Birkaç yıl önce fotoğrafçılık ile alakalı başlangıç düzeyinde, oldukça yalın ve temel bir workshop’a katılmıştım. Hatırladığım kadarıyla 10-12 kişilik bir gruptuk. Öncelikle iki güne yayılmış, 6 saatlik teorik bir eğitim aldık.  Ardından pratik yapma amacıyla, Karaköy- Eminönü civarında çekim yapmaya gittik. O gün orada olan bir olayı da bir sebepten burada sizinle paylaşacağım:

Eminönü’ndeki güvercinleri bilirsiniz. Hani Yeni Cami’nin orada duran, kendilerine yem atıldıkça bir karaya konan bir havaya uçan, nice fotoğraf karelerinin modeli olan kuşları… İşte o gün onları fotoğraflamak da bizim ödevimlerimizden biriydi.
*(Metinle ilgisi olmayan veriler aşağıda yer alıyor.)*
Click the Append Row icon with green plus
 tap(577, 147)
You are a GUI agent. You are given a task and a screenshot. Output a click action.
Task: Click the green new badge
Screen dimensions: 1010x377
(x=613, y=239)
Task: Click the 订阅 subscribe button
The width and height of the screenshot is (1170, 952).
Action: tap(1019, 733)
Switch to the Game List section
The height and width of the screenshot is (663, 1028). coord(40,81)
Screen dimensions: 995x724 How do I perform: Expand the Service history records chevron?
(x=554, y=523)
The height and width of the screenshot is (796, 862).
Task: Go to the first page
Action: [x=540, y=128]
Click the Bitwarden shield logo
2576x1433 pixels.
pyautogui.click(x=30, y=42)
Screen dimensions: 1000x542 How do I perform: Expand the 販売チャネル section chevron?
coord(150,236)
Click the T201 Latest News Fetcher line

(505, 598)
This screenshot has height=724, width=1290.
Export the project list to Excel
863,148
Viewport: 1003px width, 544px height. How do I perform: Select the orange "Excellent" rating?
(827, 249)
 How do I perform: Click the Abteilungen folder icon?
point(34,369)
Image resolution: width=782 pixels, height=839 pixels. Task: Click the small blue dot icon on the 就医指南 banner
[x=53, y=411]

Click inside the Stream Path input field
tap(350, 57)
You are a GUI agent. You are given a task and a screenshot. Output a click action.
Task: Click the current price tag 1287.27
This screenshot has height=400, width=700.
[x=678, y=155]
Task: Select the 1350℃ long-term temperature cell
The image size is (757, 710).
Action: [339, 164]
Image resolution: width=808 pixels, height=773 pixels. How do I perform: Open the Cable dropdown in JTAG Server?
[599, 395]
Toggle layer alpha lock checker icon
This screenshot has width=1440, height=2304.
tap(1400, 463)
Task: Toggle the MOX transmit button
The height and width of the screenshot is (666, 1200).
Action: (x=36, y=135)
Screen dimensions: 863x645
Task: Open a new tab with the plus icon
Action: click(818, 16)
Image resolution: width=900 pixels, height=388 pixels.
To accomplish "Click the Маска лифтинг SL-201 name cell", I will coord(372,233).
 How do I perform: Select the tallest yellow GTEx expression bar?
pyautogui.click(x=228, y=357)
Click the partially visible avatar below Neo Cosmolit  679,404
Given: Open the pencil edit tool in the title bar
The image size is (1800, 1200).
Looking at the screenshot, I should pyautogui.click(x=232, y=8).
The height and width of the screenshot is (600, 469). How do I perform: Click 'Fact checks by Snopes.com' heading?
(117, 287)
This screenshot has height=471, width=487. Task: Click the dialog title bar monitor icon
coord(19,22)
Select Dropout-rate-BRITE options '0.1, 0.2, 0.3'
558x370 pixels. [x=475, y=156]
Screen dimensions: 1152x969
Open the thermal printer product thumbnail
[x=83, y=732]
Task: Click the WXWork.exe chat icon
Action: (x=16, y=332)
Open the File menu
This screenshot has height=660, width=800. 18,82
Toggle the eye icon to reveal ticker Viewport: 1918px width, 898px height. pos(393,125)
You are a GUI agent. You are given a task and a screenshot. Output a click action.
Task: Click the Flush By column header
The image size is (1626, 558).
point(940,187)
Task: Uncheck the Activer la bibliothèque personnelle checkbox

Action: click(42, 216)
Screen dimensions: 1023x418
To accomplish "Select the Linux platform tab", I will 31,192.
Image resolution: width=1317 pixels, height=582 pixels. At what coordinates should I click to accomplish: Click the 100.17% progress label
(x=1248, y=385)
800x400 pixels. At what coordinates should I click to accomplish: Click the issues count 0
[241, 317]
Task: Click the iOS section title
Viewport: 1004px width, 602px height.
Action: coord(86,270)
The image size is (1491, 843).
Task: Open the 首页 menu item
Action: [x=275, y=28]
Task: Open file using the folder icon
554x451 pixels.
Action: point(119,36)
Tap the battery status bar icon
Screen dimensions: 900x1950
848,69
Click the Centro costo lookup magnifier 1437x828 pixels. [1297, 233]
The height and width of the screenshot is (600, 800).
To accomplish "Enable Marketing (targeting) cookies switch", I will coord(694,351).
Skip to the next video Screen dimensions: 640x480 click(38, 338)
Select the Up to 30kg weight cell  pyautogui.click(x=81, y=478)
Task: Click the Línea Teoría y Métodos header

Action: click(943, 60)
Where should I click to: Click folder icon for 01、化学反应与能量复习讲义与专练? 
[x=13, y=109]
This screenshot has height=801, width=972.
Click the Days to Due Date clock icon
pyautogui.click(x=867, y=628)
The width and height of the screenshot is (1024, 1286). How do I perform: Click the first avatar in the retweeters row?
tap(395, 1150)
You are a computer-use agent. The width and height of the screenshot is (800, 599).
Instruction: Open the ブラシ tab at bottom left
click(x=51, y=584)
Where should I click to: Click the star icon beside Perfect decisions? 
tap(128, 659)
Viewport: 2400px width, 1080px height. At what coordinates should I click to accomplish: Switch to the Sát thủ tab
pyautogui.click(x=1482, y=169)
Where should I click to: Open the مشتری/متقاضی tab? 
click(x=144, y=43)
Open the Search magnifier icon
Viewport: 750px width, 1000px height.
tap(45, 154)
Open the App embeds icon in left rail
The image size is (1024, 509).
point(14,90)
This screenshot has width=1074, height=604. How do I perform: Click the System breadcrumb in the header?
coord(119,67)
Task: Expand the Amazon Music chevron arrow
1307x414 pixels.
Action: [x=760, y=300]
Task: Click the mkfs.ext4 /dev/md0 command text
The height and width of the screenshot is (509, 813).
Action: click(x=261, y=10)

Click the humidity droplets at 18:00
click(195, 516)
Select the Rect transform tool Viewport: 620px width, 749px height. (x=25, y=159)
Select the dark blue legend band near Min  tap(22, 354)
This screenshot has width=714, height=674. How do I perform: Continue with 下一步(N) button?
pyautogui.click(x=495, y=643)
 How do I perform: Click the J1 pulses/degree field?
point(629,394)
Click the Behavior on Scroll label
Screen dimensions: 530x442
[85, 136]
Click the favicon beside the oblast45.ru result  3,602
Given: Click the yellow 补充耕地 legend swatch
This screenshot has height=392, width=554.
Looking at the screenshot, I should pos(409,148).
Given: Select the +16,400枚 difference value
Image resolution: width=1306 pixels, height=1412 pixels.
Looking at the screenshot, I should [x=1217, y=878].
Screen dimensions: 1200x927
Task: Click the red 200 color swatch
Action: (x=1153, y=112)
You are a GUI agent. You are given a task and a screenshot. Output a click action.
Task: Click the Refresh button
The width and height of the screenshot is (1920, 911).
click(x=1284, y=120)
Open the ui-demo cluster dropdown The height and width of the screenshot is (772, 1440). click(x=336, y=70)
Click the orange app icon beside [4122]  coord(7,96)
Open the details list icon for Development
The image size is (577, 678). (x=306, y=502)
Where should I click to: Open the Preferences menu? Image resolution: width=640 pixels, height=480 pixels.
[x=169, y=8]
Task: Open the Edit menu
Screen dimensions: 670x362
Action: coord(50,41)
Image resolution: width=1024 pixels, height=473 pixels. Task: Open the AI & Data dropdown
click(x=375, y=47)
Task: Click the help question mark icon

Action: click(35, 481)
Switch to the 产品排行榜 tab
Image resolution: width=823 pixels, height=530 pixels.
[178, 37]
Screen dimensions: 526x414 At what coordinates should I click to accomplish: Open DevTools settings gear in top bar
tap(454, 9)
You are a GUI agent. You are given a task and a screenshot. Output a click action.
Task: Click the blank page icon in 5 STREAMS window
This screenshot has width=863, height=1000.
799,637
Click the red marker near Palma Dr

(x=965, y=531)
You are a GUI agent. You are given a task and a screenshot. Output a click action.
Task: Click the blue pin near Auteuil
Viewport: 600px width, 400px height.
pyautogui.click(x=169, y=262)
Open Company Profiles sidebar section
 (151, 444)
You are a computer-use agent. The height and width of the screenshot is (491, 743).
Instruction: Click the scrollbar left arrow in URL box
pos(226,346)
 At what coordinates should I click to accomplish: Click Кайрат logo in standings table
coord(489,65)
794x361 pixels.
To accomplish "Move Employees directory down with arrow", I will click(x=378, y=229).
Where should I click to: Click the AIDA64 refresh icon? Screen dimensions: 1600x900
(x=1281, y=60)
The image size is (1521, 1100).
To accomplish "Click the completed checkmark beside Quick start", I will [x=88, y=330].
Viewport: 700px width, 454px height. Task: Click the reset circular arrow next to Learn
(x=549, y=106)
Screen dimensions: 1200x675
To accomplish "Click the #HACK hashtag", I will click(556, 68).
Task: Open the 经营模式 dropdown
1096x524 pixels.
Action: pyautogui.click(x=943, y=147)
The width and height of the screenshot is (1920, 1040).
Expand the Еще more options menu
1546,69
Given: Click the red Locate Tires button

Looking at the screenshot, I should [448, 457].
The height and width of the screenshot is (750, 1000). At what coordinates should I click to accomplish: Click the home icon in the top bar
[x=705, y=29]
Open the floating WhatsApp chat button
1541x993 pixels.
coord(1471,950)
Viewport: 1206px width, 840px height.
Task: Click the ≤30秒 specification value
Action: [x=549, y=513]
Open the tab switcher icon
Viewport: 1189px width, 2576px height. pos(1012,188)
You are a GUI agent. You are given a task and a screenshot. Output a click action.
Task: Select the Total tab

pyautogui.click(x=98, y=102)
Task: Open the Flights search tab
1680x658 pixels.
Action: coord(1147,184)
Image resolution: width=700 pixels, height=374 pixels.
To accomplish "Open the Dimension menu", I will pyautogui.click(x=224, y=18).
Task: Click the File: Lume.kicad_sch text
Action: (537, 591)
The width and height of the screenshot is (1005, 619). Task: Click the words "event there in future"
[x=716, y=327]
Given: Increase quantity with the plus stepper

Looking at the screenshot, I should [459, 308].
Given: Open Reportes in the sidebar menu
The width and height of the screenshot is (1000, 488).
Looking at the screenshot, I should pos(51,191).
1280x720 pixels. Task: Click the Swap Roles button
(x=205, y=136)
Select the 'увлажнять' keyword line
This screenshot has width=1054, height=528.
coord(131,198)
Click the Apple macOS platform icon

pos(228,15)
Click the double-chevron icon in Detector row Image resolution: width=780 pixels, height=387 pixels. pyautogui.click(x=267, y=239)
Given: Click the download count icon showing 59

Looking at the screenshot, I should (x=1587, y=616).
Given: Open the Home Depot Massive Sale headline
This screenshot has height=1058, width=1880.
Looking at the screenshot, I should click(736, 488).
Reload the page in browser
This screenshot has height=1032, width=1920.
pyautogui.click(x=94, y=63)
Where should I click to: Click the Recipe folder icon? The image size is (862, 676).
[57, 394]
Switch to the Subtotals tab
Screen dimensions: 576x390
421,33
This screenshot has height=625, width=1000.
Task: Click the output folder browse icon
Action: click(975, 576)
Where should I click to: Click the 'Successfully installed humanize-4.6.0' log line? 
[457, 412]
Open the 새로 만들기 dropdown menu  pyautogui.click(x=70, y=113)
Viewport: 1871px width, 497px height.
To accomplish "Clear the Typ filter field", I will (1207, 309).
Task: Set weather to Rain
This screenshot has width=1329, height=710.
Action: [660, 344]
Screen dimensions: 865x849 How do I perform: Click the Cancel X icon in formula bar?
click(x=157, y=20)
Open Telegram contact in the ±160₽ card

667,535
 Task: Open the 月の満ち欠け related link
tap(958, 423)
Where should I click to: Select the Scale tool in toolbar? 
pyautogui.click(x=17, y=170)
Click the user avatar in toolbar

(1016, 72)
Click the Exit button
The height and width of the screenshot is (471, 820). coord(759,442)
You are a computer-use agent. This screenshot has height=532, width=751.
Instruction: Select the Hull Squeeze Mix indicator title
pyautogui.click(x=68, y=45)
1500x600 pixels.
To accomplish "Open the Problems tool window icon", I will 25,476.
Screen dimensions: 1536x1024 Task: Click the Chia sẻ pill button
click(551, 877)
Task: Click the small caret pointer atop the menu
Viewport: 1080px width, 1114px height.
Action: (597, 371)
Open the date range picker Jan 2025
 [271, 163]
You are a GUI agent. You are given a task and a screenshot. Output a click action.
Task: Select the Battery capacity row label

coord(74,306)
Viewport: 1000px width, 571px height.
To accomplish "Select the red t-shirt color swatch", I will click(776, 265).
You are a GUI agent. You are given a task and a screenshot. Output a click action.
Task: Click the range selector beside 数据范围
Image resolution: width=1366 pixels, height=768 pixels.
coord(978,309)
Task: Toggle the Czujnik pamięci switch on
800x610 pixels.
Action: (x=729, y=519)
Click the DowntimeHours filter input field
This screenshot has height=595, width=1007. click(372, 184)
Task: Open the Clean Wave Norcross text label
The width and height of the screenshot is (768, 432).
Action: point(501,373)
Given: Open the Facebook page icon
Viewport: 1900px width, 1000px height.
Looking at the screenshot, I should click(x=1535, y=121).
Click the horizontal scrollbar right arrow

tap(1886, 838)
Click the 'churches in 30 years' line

Önce hep birlikte ortamı izledik. Kuşlardan önce dikkatimizi çeken kareleri yakalamaya çalıştık. Hatta birkaç arkadaşımız kuşlar için yem satan kişilerin bazılarından kendilerine poz vermelerini istedi. Yem satın almaları şartıyla çekim yapabildiler. Bu esnada asıl modellerimiz de pek çok avuçtan serpilen yemi orada, burada ve şurada afiyetle yiyorlardı. Ufak ufak objektiflerimizi onlara çevirmeye başladık. Biri uçuyor beşi konuyor, beşi uçuyor sekizi konuyor derken arkadaşlarımızdan biri, “Ben hızlıca basamaklardan yukarı doğru koşup aralarına gireyim. Hepsi havalanmış olur, siz de o anı yakalarsınız.” dedi. Bulunduğumuz yerde, kuşların yoğun olarak sıralandıkları üç dört katlı merdiven basamakları vardı. Arkadaşımız o basamaklardan yukarı doğru hızlıca çıkacaktı. Hepimiz en alttaki basamağın hizasında ve farklı noktalarda yerimizi aldık. Arkadaşımız da bize göre biraz daha uzakta, en alt basamağın köşesinde durdu. Az önce barter usulü alınan yemler, başka bir arkadaşımız tarafından basamaklara bolca serpilmeye başlandı. Ortamda nasıl bir coşku var! Biz pusuda bekliyoruz…  Arkadaşımız, ani ve oldukça güçlü bir çıkış yaparak koşmaya başladı. Tam kuşların arasına dalmıştı ki… Tam tabiriyle, maalesef, yüz üstü yere yapıştı. İşte o andan itibaren bizim fotoğrafçılık grubu üçe ayrıldı:

  • Çekimi unutup yardım etme amacıyla arkadaşımıza doğru elinde makinasıyla koşanlar (Biri de ben.)
  • Çekim mi yapsa yardım mı etse bilemeyenler
  • Deklanşörlerine ardı ardına basıp duran, çekim yapmayı yardım etmeye tercih edenler

Kızcağızı yerden kaldırdığımızda her yeri kirlenmişti. Üstelik o kalabalık ortamda böyle bir şey yaşadığı için, yansıtmamaya çalışsa da çok utanmıştı. Biz de “Yok bir şey, amannnn boşver” ile “Ay ay ay bir şey oldu mu?” arası gelgitler yaşarken, üstünü başını temizlemeye çalışıyorduk. İyi olduğuna inandığımız anda da yerimize geçmek için basamaklardan aşağı inmeye başladık. İnerken kafamı kaldırıp aşağıda duran diğer grup arkadaşlarıma baktığımda bir kısmının coşku içerisinde birbirlerine fotoğraf makinalarındaki kareleri gösterdiklerini gördüm. Şöyle diyorlardı:

“Bak bak tam düşüş anını yakaladım.”

“Baksana kuşların havalanmasıyla onun düşüşünü aynı anda çekebilmişim.”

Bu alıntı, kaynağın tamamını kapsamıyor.